I found the Atlantic piece to be informative and persuasive. Three major points to take home are: 1) Political ads are overly standardized because politicians are less willing to target specific demographics. 2) These ads also reintroduce their audience to familiar subject material, like the name of the candidate, instead of focusing on a particular issue, which fails to captivate, or motivate, their intended audience. 3) Negative ads are still effective. But the why is becoming more complex and our (audience) sensibilities are being abused with dual track positive/negative campaigns. (Not to mention the implications involved when women tend to use negative ads more so than men.) 4) Political ads are, in fact, becoming less effective, possibly due to the complexity and effectiveness of modern consumer ads.

Finally, I thought that this example was hilarious, and worth pointing out:

Brabender then played "Ski Patrol," which was created with the Bush campaign in mind but never had a chance to air. It begins with a shot of blue sky and pristine alps. "Howard Dean was granted a deferment from the military after showing up at a recruitment office with an x-ray indicating he had a bad back," the voice-of-God narrator says. Suddenly a skier shoots off a snowy precipice and slaloms expertly down the mountain. "That very same year, Dean went on to ski eighty times—eighty—helping him to become an expert skier and the perfect commander in chief ... if we ever go to war against Switzerland."
posted by BlueTrain at 9:52 PM on July 6, 2004


That (from the above link) is the most violent political ad I have ever seen. How fucking low.
posted by interrobang at 12:55 AM on July 7, 2004


Holy.fucking.shit. I cannot believe that advertisement.

If that sort of thing keeps up, what is to stop someone from crafting a "Day After Tomorrow" scenario to take down a candidate who is environmentally unfriendly, or at another extreme, flesh eating zombie foetuses coming back to live to haunt a pro choice candidate?
posted by psmealey at 6:52 AM on July 7, 2004


Nothing's to stop those things, or to stop someone from running an ad implying that Candidate Foobar makes baby Jesus cry, or an ad linking the candidate to high quality T&A. Why should there be?

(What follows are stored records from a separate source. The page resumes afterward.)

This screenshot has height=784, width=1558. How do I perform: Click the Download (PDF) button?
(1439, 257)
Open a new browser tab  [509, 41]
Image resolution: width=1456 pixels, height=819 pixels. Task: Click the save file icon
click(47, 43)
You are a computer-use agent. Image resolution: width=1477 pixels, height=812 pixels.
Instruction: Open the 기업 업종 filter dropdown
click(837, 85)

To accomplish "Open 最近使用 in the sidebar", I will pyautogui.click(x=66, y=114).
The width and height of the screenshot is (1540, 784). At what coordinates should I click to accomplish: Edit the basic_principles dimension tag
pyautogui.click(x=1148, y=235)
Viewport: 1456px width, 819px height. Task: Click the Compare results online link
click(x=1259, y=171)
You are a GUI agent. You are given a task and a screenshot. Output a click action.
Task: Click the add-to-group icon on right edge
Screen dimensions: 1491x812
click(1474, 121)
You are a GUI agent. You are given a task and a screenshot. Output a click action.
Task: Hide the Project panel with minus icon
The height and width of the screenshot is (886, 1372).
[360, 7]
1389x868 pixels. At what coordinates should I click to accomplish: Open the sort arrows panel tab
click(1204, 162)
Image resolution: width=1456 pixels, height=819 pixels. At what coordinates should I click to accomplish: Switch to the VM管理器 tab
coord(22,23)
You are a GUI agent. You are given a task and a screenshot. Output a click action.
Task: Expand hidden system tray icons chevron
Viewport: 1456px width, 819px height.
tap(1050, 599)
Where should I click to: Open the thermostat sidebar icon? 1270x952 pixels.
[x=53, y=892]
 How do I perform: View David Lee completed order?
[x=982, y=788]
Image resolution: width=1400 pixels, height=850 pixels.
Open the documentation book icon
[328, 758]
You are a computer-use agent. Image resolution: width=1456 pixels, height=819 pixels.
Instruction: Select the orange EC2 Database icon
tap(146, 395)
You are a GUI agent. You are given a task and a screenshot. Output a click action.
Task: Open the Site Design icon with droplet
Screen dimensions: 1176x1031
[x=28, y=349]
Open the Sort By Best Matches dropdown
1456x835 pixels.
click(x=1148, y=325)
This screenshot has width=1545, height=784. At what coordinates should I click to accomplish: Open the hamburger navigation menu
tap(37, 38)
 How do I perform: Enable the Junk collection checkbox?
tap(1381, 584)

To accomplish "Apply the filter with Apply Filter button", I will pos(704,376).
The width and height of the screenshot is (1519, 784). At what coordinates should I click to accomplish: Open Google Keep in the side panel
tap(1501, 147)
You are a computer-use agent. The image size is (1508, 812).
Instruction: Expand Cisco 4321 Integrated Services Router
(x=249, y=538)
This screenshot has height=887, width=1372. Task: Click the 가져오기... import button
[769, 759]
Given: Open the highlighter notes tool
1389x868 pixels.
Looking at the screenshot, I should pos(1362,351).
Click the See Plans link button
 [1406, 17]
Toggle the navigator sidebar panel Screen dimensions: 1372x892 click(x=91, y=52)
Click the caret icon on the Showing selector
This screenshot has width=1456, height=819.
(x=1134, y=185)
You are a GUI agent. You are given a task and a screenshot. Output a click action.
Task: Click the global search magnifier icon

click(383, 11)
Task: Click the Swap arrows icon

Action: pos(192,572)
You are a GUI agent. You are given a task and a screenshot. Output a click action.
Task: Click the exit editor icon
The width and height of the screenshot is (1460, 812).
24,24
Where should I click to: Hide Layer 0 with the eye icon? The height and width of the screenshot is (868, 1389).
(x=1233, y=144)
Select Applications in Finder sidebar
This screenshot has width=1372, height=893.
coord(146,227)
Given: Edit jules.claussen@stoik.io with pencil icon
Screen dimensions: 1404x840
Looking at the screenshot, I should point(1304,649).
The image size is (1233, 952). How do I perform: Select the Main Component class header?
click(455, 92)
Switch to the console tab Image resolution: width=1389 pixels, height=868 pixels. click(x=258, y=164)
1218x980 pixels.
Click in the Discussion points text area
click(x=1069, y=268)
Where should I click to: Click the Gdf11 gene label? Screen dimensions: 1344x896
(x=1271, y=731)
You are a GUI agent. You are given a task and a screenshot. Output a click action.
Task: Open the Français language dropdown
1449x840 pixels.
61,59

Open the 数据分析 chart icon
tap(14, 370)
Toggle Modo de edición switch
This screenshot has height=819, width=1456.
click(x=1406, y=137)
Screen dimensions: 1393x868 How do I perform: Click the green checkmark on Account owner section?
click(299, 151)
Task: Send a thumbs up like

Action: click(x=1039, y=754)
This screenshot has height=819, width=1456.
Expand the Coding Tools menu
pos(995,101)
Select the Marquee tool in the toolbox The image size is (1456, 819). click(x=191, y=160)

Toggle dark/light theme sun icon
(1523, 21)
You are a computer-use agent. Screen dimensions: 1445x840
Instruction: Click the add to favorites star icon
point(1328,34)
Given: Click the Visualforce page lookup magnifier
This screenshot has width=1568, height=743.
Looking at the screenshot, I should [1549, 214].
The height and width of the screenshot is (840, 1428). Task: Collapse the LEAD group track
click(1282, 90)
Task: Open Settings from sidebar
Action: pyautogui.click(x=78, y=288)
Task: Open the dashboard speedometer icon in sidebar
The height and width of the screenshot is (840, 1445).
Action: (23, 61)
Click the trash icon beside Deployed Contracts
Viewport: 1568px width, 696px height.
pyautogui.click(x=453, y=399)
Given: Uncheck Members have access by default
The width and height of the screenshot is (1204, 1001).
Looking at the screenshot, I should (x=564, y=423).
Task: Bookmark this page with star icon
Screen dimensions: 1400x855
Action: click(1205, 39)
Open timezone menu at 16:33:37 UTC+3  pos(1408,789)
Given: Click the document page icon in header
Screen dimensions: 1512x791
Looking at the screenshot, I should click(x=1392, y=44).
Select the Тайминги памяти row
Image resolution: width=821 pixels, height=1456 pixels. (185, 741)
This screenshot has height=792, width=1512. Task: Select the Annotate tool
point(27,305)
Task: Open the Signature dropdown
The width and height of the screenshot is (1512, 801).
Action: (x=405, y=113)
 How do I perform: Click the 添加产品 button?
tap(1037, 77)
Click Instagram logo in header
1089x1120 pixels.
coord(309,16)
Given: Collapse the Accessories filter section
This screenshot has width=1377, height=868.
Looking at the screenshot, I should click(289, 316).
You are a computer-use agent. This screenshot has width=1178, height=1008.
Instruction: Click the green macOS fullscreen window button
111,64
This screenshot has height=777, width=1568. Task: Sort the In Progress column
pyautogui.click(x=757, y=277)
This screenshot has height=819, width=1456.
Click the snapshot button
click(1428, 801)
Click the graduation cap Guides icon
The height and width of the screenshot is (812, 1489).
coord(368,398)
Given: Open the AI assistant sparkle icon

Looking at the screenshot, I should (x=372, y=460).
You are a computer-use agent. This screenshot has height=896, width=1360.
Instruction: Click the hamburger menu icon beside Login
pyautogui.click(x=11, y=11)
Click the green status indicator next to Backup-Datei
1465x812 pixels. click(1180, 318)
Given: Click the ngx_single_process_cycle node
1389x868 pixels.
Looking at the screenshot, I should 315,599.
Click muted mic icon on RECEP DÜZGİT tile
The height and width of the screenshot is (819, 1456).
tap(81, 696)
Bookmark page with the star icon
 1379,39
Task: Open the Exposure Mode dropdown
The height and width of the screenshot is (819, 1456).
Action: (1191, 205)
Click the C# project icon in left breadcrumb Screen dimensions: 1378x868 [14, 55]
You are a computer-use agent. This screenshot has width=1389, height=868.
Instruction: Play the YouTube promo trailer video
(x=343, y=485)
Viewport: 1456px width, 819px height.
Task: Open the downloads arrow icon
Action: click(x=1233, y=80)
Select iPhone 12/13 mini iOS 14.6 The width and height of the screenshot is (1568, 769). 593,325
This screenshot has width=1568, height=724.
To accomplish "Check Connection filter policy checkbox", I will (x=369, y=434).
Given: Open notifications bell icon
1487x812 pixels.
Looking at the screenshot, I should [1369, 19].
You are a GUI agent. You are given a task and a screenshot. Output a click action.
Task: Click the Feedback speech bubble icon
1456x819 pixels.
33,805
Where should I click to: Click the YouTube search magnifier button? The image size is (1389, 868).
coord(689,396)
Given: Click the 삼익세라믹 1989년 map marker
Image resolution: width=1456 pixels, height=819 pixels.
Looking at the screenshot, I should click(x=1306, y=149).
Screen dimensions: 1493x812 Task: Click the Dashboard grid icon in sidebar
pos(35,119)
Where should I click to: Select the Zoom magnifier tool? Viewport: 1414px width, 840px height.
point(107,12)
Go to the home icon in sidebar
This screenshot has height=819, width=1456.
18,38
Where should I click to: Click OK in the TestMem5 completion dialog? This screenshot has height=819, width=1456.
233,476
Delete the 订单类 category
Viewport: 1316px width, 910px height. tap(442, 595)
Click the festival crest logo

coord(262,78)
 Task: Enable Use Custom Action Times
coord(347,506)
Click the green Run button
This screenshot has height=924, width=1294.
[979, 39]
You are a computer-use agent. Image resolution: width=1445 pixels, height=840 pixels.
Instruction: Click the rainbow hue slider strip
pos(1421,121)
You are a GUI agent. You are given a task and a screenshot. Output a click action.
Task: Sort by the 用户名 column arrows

It's a damn sight wittier than the standard ads that say "My opponent raised taxes, and will raise them again" in a dull Voice-of-Doom monotone with scrolling text against a B&W still photo of the offending politician.
posted by ROU_Xenophobe at 7:36 AM on July 7, 2004


What is to stop someone from crafting a "Day After Tomorrow" scenario to take down a candidate who is environmentally unfriendly, or at another extreme, flesh eating zombie foetuses coming back to live to haunt a pro choice candidate?

The law of defamation?
posted by dmt at 8:50 AM on July 7, 2004


It's true that the attack ad has become a parody of itself, but I'm not sure why this is "better". Distortion is distortion, and using cutesy gimmicks to overemphasize a point is still pretty indecent. And yes, there was that anti-Bush ad that used a Bush impersonator in its voice over. I thought that was every bit as low.

I wouldn't mind it if all attack ads were banned, given the complete lack of self-control and common decency that campaign wonks demonstrate year after year. Not sure who would get to decided what constituted an attack ad, but hey, it's something nice to think about.
posted by psmealey at 10:10 AM on July 7, 2004


Are we seeing the same ad? A bunch of revenue guys with a vacuum cleaner sucking money out of someone's house? Unless you're against the implied suctioning of cats, I have a hard time seeing that ad as violent and low.
posted by RakDaddy at 1:59 PM on July 7, 2004


I've often wondered why there isn't more humor in political ads. I personally would love it if the Dems would stop tiptoeing around the fact that most people are casting their vote this year for "NotBush". If I was in charge, the ads would be deadpan humorous along the lines of: "This is John Kerry. He's not George Bush. That's pretty much it. Did you want to know more than that? Yeah, figured not."